All of these stories and faces, from headlines to conversations with friends, are stored up like letters from a pen pal; their weight and emotion taking up precious and necessary space. 

But what do you do when you become just a memory box of stories? Is it ok to simply be a vessel which gives a place of safety for another’s journey to rest? What about those stories that literally ache with pain and injustice? Can I not do something more than simply hold them? It feels too little, too small an act of love. 

I have been ruminating on this feeling for the past few days as new wars, more death tolls, spreading violence and political rhetoric has filled my news feeds and social media timelines. Pages and pages of real time human experiences falling like rain into the vessel of my heart. 

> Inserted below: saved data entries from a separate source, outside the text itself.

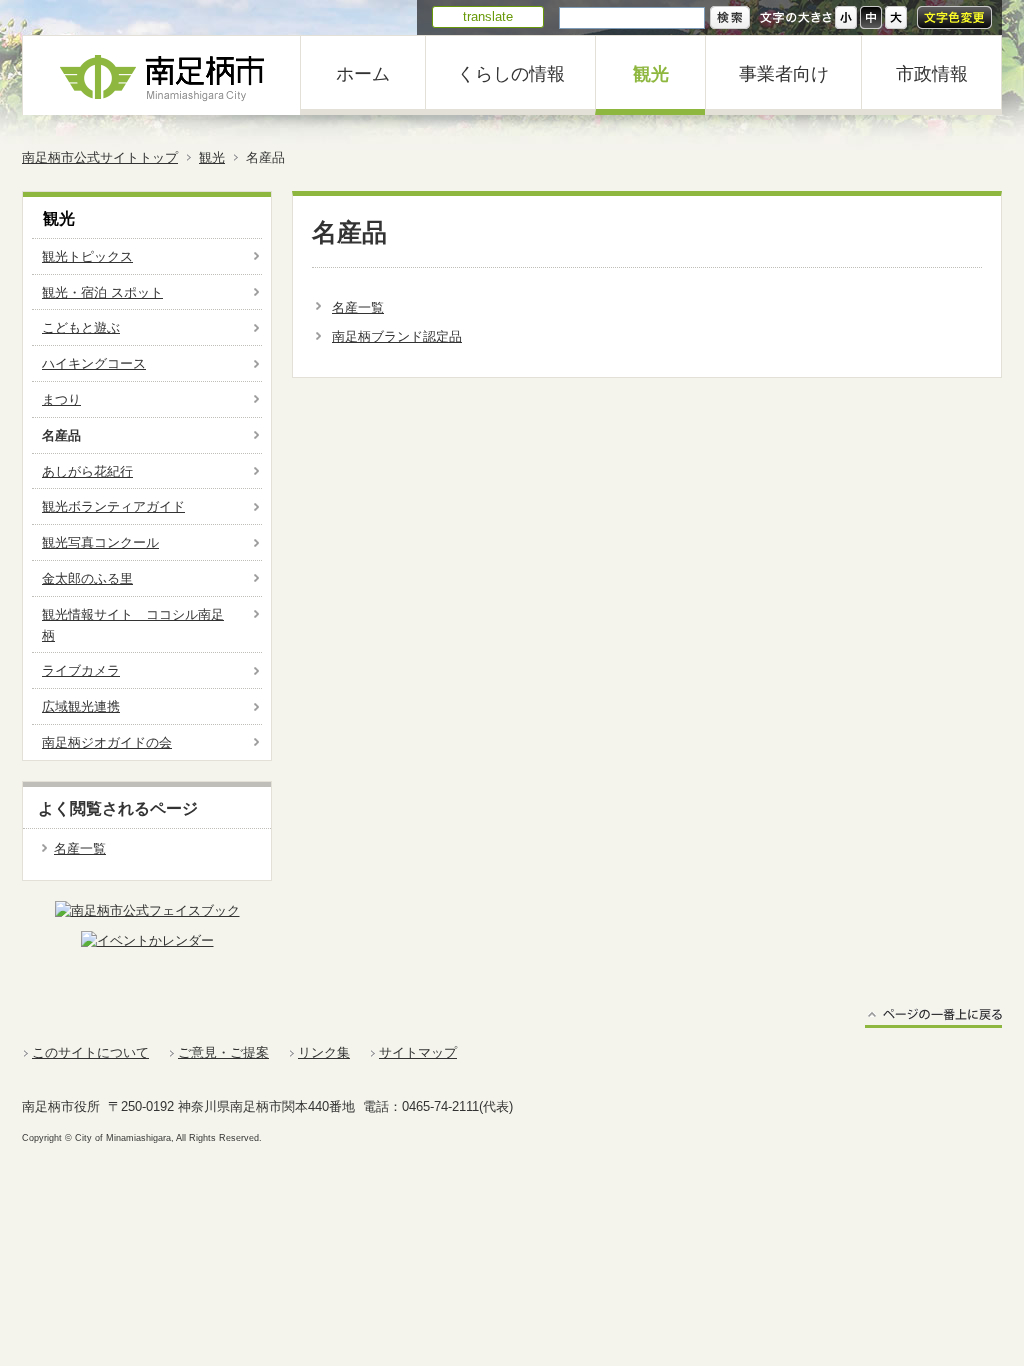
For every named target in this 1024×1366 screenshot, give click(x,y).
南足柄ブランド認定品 (397, 336)
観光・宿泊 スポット (102, 292)
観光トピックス (87, 256)
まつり (61, 399)
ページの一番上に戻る (933, 1017)
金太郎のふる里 (87, 578)
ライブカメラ (81, 670)
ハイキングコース (94, 363)
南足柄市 (162, 75)
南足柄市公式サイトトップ (100, 157)
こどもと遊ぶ (81, 327)
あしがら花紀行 (87, 471)
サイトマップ (418, 1052)
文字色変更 (954, 17)
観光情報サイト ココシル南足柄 (133, 625)
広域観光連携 (81, 706)
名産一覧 (358, 307)
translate (488, 16)
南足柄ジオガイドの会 (107, 742)
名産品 (61, 435)
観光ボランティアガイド (113, 506)
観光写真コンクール (100, 542)
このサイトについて (90, 1052)
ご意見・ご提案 (223, 1052)
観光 (651, 74)
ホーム (363, 74)
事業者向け (784, 74)
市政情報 (932, 74)
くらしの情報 (511, 74)
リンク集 (324, 1052)
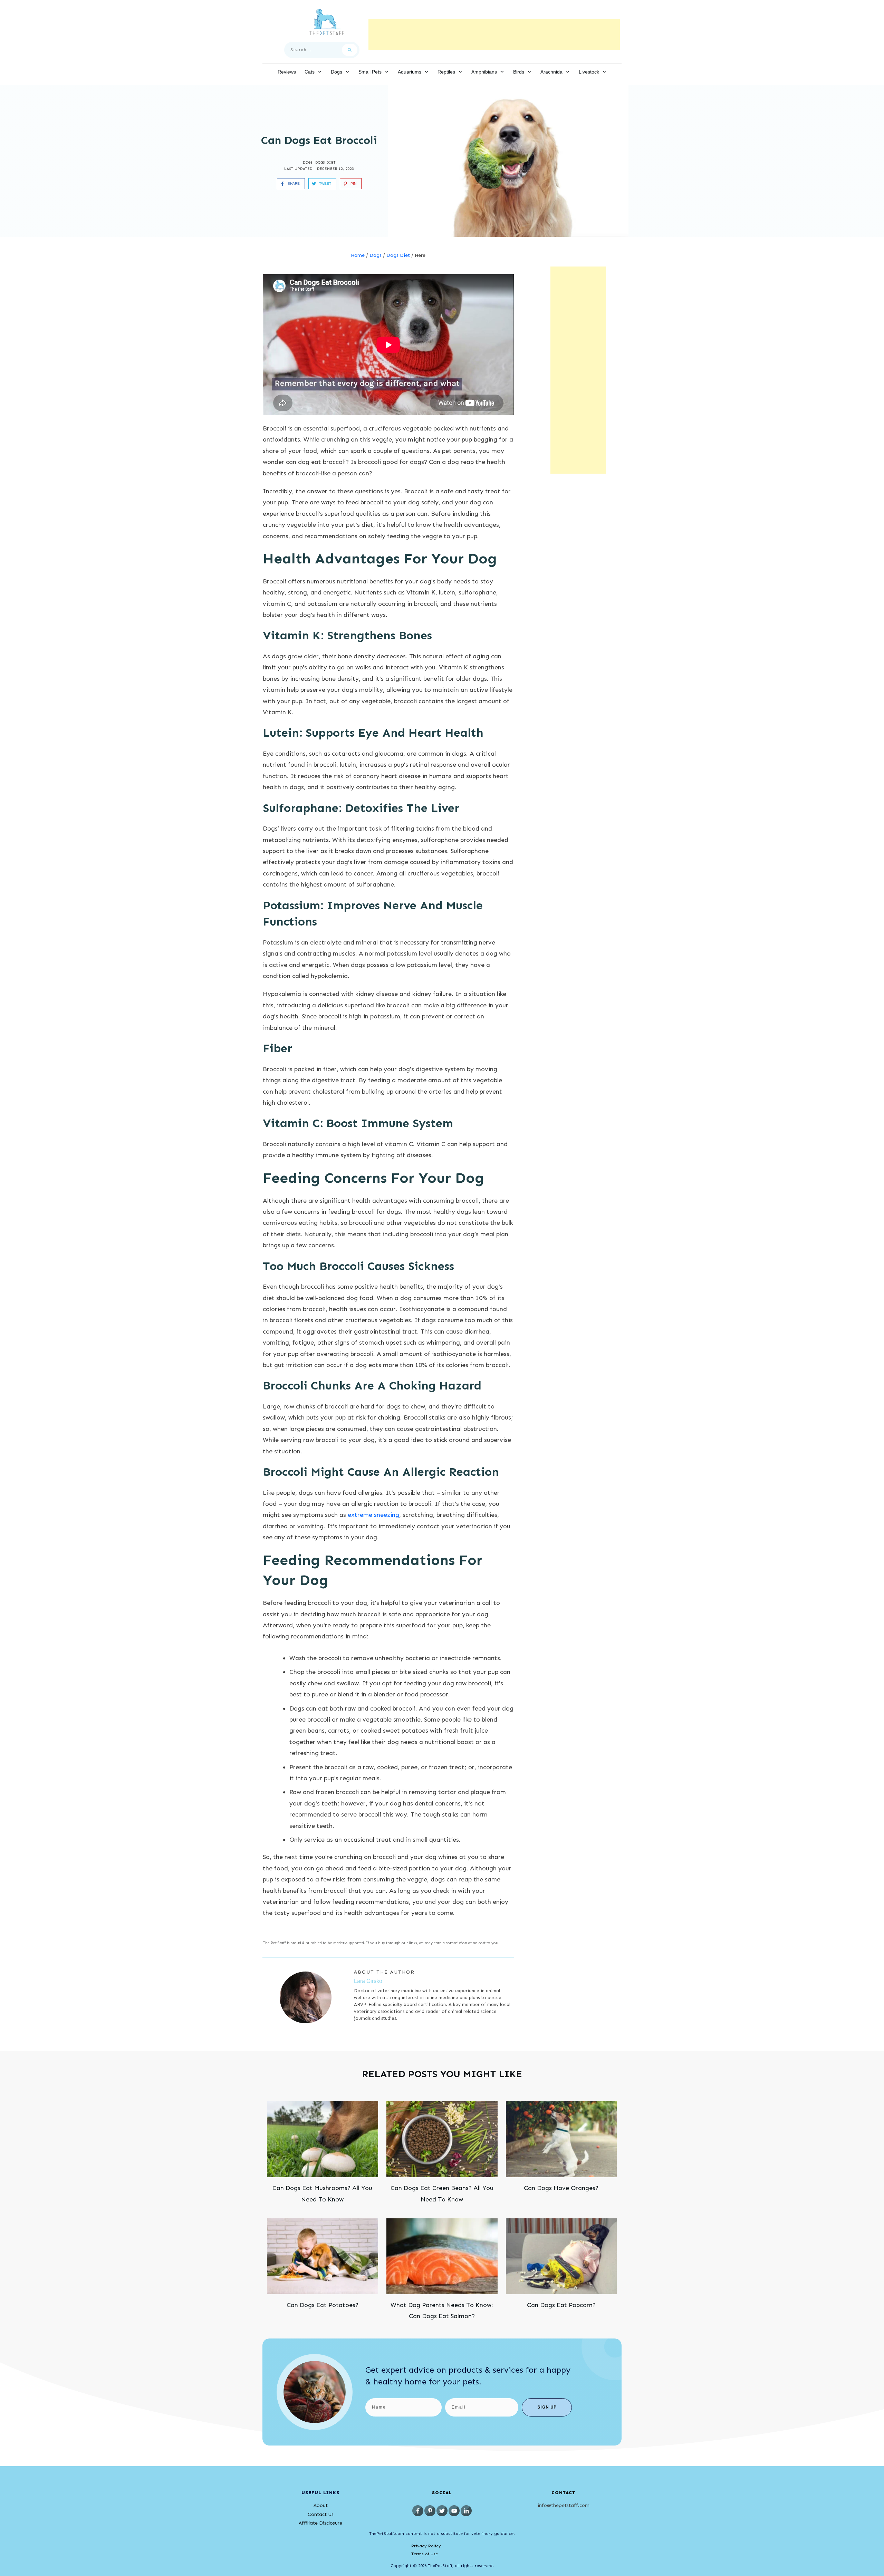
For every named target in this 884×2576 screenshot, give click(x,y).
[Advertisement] (494, 34)
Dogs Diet (325, 163)
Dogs (308, 163)
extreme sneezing (373, 1515)
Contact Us (321, 2514)
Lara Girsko (368, 1981)
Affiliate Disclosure (320, 2523)
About (321, 2505)
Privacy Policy (426, 2546)
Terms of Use (424, 2553)
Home (358, 255)
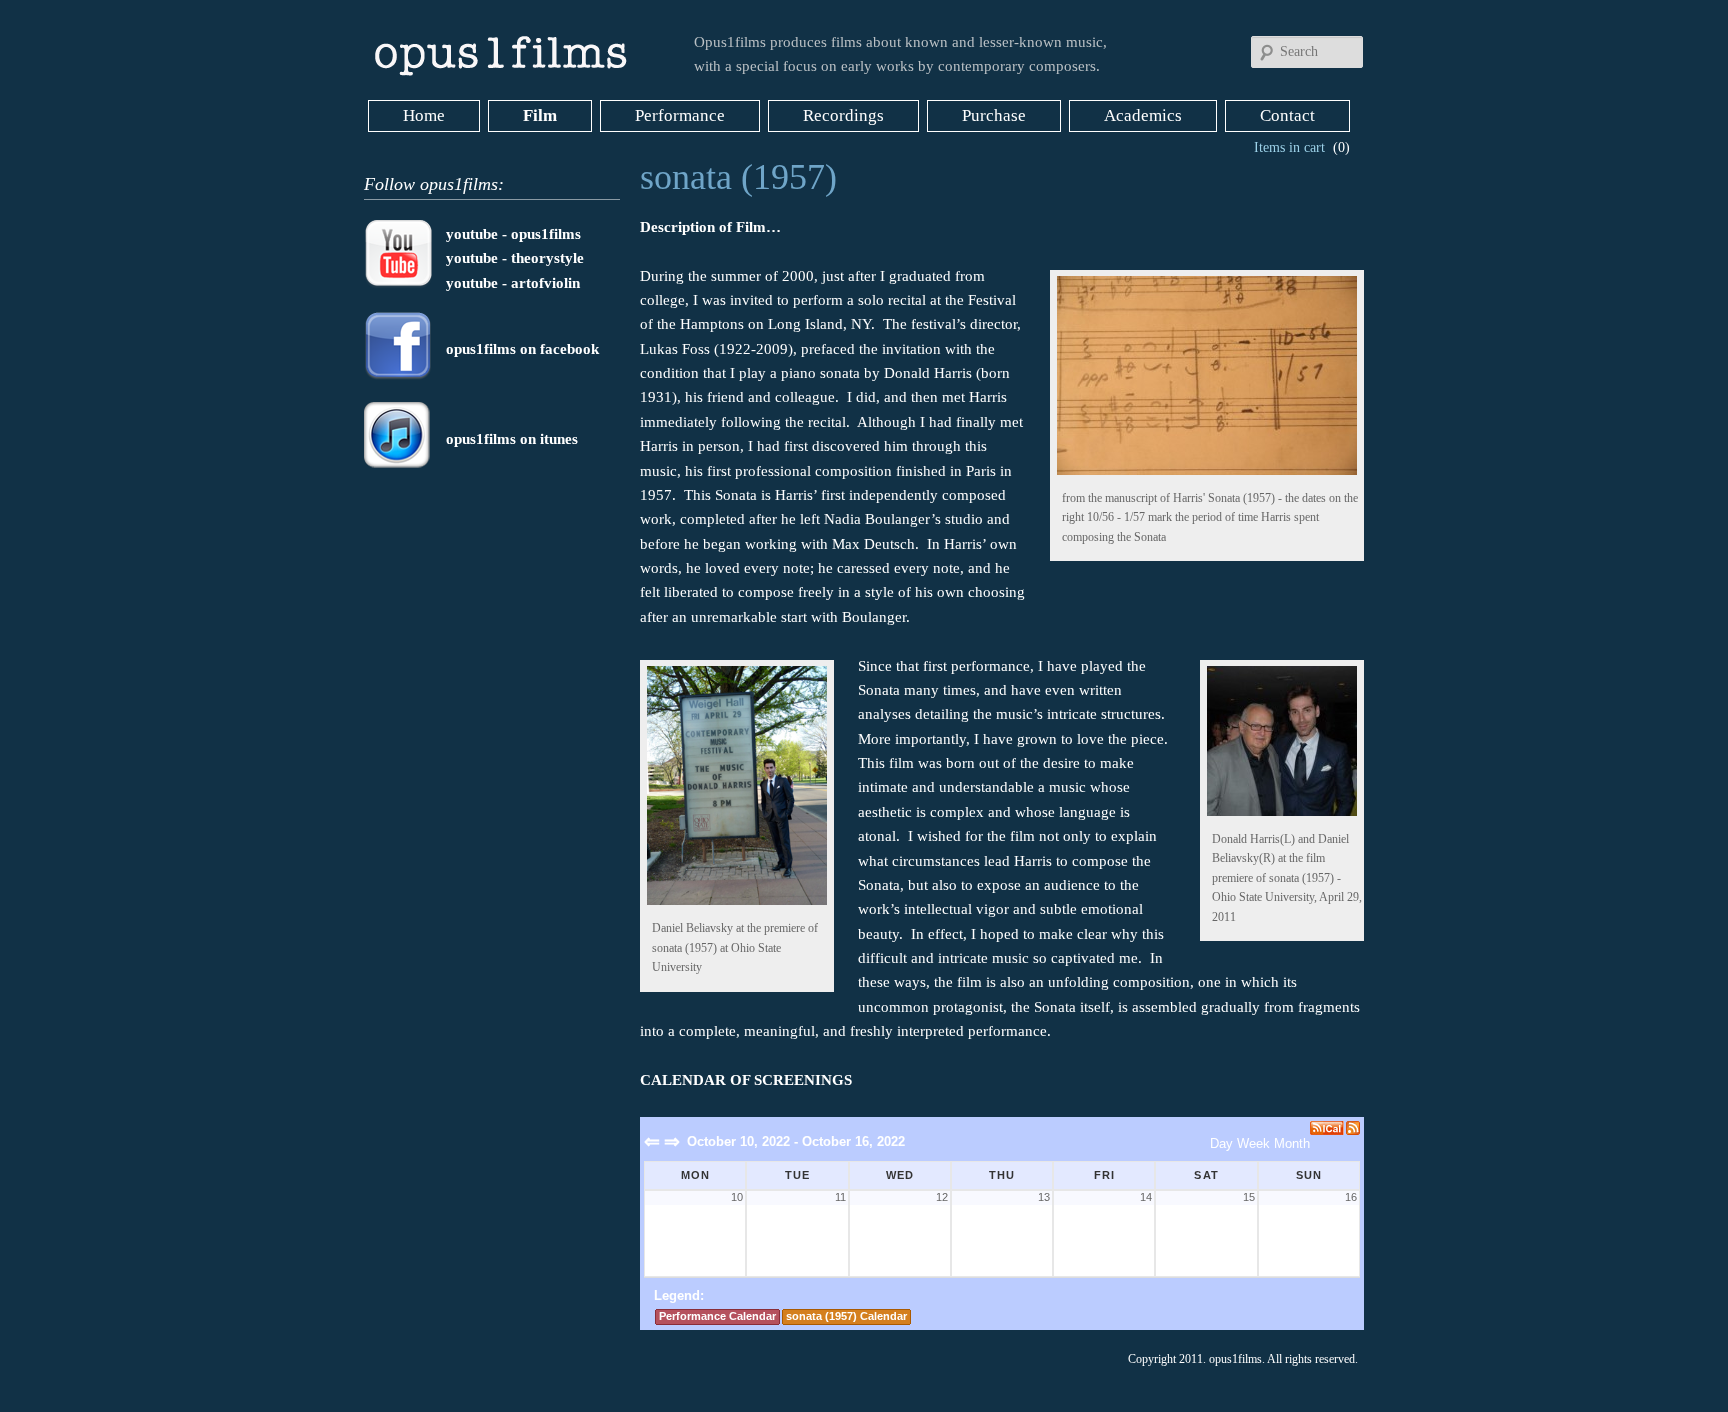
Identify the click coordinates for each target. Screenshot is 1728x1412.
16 (1351, 1197)
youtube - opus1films (513, 234)
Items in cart (1289, 147)
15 (1248, 1197)
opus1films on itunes (512, 439)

I could choose to turn away. I could choose to ignore the stories, the headlines, the #saytheirnames posts and millions of Epstein files. It is more than I can handle. It is more than I know what to do with. It is more than any of us have the capacity or power to really change or control. 


But my heart can’t turn away. 

So I continue to stand under a torrent of falling sheafs of paper filled with the burning words of humanity, from its most beautiful and breathtaking, to its most painful and grotesque. I continue to read every word and store every one, not because my holding it fixes or changes or empowers, but because it humanises and dignifies and honours it. 

I feel my smallness in big ways right now, but as small as I might be in the largeness of this world, I know that abdicating my presentness is not an option. 

If all of the main world events had their own separate book, chronicling the tale behind this moment, you would find the same repetitions within every one. Each book narrates an identical pattern of one human believing they are better than another; one people group convinced their rights outweigh another's; one race perceived as greater than the other; human dignity being ascribed to me and mine over you and yours. The thread of dehumanisation is running thick and taut across our planet, creating webs of deceit, death and destruction. 

Any thread can be unwound and detangled though with enough patient persistence, time and attention. If dehumanisation is the thread, then we need to be the needle of humanity which unpicks the knots and rethreads the cotton to once again weave a stunning tapestry which tells a story of courage and overcoming, hope and healing, love and liberation. 

I am committed to this storytelling. 

I realize that this commitment binds me to the journeys of others, to continue holding the stories, filing away the headlines, listening to the laments. But this is how we add dignity; this is how we humanise; this is how we resist.